Sind die Türen geschlossen, wirkt das Bad aufgeräumt. So oder ähnlich denken viele Personen. Der Waschtischunterschrank oder der Waschbeckenunterschrank unterstützen gar diese Denkweise. Vor dem Kauf sollte daher unbedingt überlegt werden, wozu der Schrank dienen soll. Sind viele Kosmetikartikel, Hygieneprodukte und Wellnessprodukte vorhanden, die sonst die Ablagen im Bad einnehmen? Für einen solchen Fall eignen sich Waschbeckenunterschränke mit Schubladen.
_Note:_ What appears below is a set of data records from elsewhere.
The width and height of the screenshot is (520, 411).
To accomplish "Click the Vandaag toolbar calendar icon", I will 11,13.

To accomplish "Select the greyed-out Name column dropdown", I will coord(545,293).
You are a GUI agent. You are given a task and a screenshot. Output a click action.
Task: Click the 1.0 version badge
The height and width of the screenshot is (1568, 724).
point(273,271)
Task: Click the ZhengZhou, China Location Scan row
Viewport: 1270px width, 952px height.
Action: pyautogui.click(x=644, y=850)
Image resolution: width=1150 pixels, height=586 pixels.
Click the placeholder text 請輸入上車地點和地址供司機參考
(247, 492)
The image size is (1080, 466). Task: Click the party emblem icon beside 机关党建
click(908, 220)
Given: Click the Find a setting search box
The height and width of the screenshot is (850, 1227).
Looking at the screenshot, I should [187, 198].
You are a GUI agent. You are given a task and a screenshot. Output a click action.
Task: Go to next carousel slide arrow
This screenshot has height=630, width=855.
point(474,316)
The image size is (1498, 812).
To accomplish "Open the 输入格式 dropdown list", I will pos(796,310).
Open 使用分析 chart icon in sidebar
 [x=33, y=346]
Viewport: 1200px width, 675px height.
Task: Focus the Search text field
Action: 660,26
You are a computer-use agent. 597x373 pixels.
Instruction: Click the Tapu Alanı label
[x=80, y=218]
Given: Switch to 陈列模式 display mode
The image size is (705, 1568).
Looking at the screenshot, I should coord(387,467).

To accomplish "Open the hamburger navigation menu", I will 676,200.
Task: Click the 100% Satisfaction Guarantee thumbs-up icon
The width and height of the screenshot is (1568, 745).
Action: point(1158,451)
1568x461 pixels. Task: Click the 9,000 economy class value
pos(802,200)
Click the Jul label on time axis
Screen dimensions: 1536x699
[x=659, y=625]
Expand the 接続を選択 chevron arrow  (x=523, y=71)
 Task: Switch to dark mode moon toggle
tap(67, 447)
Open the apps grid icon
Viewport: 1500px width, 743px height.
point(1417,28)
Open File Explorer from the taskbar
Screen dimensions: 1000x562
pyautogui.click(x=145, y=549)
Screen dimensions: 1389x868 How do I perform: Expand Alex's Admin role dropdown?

Mit einer praktischen Ordnungshilfe versehen, bringen sie selbst in die ausgiebigste Kosmetiksammlung Ordnung. Sollen hingegen eher Putzmittel, Handtücher oder Toilettenpapier im Waschtischunterschrank einen Platz finden, bietet sich ein Schrank mit mehreren Regalböden an.

Der Tipp für kleine Bäder

Unabhängig vom Stil und der Ausstattung des Waschtischunterschranks möchten viele Menschen ihr Bad optisch vergrößern. Das gelingt gut mit hängenden Waschbeckenunterschränken. Sie sind meist länglich gehalten und haben häufig das Waschbecken direkt integriert. Da diese Waschtischunterschränke jedoch nicht auf den Boden gestellt, sondern schwebend an der Wand aufgehängt werden, wirkt das Bad durch die Freifläche gleich größer. Übrigens vereinfachen solche Möbel das Putzen. Weder der Staubsauger noch der Feudel bleiben an den Standfüßen hängen.

Auf die Qualität achten

Es hat Sinn, beim Waschbeckenunterschrank nicht unbedingt das günstigste Modell zu wählen. Unabhängig vom Preis sollte jeder vor dem Aufbau darauf achten, ob die Melaminbeschichtung intakt oder Echtholz vollständig lackiert ist. Da der Waschtischunterschrank automatisch mit Feuchtigkeit in Berührung kommt, quillt das ungeschützte Holz sonst rasch auf – und ein neuer Schrank muss her. Wer hingegen gleich zu Beginn einige Euro mehr in den Waschtischunterschrank investiert, spart auf lange Sicht gesehen deutliche Summen ein.